In addressing the issue, organisations should first look at what might have caused it in the first place. Such an occurrence is likely to indicate a lack of outlets within the business for employees to voice their concerns and have issues aired and listened to. So how can this best be addressed? From the business’s perspective, the key is to build a supportive and listening workplace culture that significantly reduces the likelihood that employees will feel the need to raise complaints about the organisation on social media.
The key is to ensure that the issue is better managed from the outset and effectively taken back ‘in house’ by offering employees the tools and capability to have their thoughts, complaints and suggestions listened to. HR along with internal comms departments can have a role here in providing a forum for employees and helping to keep control of the situation rather than letting the employee take action on their own initiative in isolation. This means having the ability to take the pulse of the organisation, listening to employees and getting a real sense of their viewpoint.
We are seeing an increasing number of businesses building environments where everyone can communicate in an authentic way
Further to this, we are seeing an increasing number of businesses building environments where everyone can communicate in an authentic way. They want to engage with their employees, open up conversations and get their feedback. This focus is increasingly being built into the fabric of the organisation itself. We are seeing organisations (especially large companies) increasingly put in place very specific HR roles such as Head of Inclusion & Welfare, and task them with taking the lead in creating a more open environment in which all employees feel a sense of ‘belonging’.
By having a flat communication network that connects leaders and senior management directly to their staff and championing a transparent communications culture, employees feel more connected to their colleagues and more valued by their employers which is a win-win situation for everyone.
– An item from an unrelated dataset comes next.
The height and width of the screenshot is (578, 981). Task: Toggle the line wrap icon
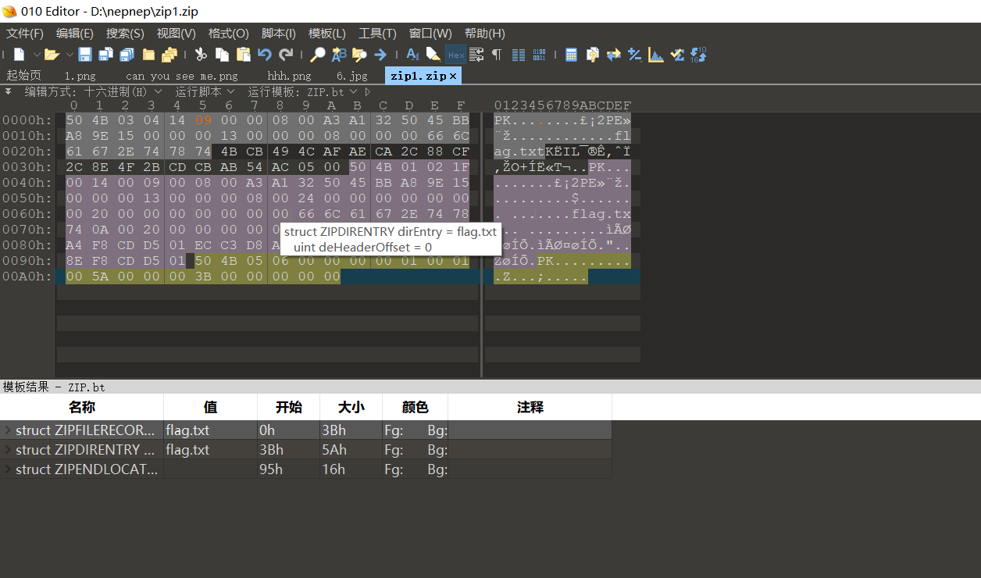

Employees feel more engaged, more willing to commit fully to the business and are more likely to trust their managers and leaders with their own issues and concerns rather than taking these outside the organisation and potentially damaging the reputation of the business. Employers ensure that they can gauge the overall mood and opinions within the organisation and build a culture that reflects that.
This can especially be key in helping to support a dispersed or widely distributed workforce. Remote workers often feel ‘out-of-the-loop’, as they may lack opportunities for face-to-face interaction with colleagues and managers – and this sense of isolation can negatively impact their mental health and general well-being.
Ultimately, every organisation needs to be aware of the fact that repairing a damaged reputation is costly in many ways, especially in terms of lost business, customer churn, lower profits and money spent to help restore the brand, Companies don’t want to take the risk of incurring these costs, or spending out on potential legal bills etc, so by taking the time to implement a practical, useful and preferred feedback mechanism, they are positively investing in their culture and employee wellbeing.